Sguardi di Confine

Sport per abbattere i pregiudizi. Sport metafora della vita, non solo di sfide personali ma anche di condivisione e fratellanza. Tanto meglio se di mezzo ci sono gli Europei di calcio e, quindi, un vasto pubblico proveniente dalle nazioni del Vecchio Continente. Nazioni unite dalla passione per il calcio.

Da qui prende spunto “Passa il messaggio di pace”, la campagna avviata in occasione di Euro2016 da UAM-93, ovvero l’Unione delle Associazioni Musulmane della Senna-Saint-Denis. La missione è di “condividere il messaggio di amore e generosità trasmesso dall’Islam e profondamente ancorato nella vita dei musulmani di Francia”.

Per farlo, il gruppo guidato dal segretario Henniche (qui trovate la nostra intervista), ha deciso di distribuire gratuitamente, tra i numerosi supporter delle equipe in campo, libri riguardanti tematiche religiose in francese e inglese. Tra questi: “La donna nell’Islam, il mito e la realtà e nella tradizione giudeo-cristiana”, “Il mio grande amore per Gesù mi ha condotto all’Islam” e “Guida concisa e illustrata sulla comprensione dell’Islam”. Tra gli spalti dello Stade de France anche una traduzione del Corano in francese. 100mila, in totale, le opere diffuse.

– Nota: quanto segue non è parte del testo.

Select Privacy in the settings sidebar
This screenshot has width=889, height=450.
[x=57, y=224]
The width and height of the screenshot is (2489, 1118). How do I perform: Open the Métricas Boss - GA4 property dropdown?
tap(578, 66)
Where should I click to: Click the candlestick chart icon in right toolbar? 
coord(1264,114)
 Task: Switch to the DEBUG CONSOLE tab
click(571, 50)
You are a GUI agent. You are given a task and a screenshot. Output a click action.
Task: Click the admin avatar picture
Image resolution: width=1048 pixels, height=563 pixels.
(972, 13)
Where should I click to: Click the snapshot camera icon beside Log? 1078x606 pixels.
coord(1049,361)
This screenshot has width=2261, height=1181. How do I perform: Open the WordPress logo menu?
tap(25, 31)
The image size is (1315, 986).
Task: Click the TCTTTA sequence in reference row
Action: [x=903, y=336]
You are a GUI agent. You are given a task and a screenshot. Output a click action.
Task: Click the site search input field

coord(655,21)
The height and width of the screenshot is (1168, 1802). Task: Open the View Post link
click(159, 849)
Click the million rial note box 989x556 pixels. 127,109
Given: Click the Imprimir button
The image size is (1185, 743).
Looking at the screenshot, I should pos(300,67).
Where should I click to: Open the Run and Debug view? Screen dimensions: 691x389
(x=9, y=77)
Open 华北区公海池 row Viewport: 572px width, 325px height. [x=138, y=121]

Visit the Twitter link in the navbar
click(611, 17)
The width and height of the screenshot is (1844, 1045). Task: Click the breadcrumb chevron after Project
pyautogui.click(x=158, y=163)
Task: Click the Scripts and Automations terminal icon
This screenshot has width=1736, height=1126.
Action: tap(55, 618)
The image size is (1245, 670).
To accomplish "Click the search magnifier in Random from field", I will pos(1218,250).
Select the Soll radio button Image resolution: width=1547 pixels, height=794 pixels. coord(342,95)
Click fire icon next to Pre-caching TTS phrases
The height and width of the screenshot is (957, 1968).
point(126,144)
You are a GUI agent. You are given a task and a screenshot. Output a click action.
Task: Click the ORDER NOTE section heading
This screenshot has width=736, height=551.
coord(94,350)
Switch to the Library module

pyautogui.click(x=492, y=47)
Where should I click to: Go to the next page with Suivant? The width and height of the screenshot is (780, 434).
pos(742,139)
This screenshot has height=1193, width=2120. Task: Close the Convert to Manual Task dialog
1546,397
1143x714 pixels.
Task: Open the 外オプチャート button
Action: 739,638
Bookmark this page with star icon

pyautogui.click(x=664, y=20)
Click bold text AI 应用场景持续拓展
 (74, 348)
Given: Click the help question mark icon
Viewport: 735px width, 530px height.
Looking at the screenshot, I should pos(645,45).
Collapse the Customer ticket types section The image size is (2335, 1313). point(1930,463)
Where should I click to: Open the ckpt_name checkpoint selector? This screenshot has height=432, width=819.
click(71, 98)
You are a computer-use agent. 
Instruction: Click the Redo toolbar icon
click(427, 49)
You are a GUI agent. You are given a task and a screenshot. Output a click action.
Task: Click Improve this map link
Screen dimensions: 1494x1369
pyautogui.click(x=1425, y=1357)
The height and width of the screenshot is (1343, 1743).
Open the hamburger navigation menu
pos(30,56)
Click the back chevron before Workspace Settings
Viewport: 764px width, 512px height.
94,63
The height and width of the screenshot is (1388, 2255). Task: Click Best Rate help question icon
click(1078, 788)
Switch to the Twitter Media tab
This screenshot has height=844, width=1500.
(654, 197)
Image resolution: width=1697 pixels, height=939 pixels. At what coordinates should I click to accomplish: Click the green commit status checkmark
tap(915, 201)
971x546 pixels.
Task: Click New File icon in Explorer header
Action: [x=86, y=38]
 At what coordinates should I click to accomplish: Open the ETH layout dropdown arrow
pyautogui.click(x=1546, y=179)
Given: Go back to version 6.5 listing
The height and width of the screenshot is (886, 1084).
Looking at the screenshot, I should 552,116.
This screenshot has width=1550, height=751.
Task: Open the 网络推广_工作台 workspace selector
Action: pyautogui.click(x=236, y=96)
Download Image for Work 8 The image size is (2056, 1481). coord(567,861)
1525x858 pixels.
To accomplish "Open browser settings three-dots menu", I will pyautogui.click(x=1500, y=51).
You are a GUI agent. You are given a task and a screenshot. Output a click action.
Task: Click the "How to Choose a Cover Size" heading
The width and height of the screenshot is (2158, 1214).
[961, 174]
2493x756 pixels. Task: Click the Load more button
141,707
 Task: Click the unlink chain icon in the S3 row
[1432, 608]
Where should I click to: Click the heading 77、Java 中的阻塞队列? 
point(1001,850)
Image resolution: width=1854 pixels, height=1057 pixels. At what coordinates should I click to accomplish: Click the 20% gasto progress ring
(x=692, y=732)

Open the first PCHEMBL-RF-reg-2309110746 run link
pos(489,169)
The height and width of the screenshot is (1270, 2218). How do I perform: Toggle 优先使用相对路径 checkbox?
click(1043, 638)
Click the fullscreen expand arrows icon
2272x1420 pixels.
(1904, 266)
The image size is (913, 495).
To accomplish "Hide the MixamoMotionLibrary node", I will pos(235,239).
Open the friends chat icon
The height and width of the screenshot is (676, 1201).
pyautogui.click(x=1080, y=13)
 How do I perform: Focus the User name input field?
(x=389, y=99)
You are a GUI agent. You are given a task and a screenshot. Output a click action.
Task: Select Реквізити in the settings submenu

EUROPEI DI CALCIO E TEMPI DI RECUPERO… DELLA VITA

In più, grazie a dei volantini che paragonano (all’inverso) i tempi di recupero del calcio alla vita (“non ci sarà tempo di fermarsi nella vita reale quando questa sarà terminata”), il gruppo invita a visitare il sito di eDialogue Center dove, 24 ore su 24,  persone che parlano diverse lingue sono pronte a risponde a qualsiasi domanda per sciogliere ogni dubbio riguardo all’Islam.

EURO2016 PER MOSTRARE I VALORI DI AMORE E SOLIDARIETÀ DELL’ISLAM

“In effetti – proseguono i responsabili di UAM-93 nel loro comunicato – a seguito degli attentati di gennaio e novembre 2015 e dopo l’assassinio di una coppia di poliziotti a Magnanville, la popolazione francese è piombata in una incomprensione e un sospetto più o meno latente quanto alla portata e al pensiero dell’Islam in Francia”. Così UAM-93, ha pensato sia “giudizioso e favorevole per tutti, fare scoprire i valori di amore, di solidarietà e i punti comuni tra la religione musulmana, cristiana o i principi della Repubblica”.

Riflessioni sempre attuali e sentite, non solo dai cugini oltralpe ma anche tra i concittadini italiani. Riflessioni che mettono l’accento su quanto il popolo musulmano sia investito di dogmi causati da un’informazione pressappochista e  tendenziosa. Informazione mirata a rendere credenti islamici e terroristi dello Stato Islamico, un unico grande gruppo indistinto. La realtà, ovviamente, è molto diversa e questa semplice ma efficace iniziativa, lo dimostra.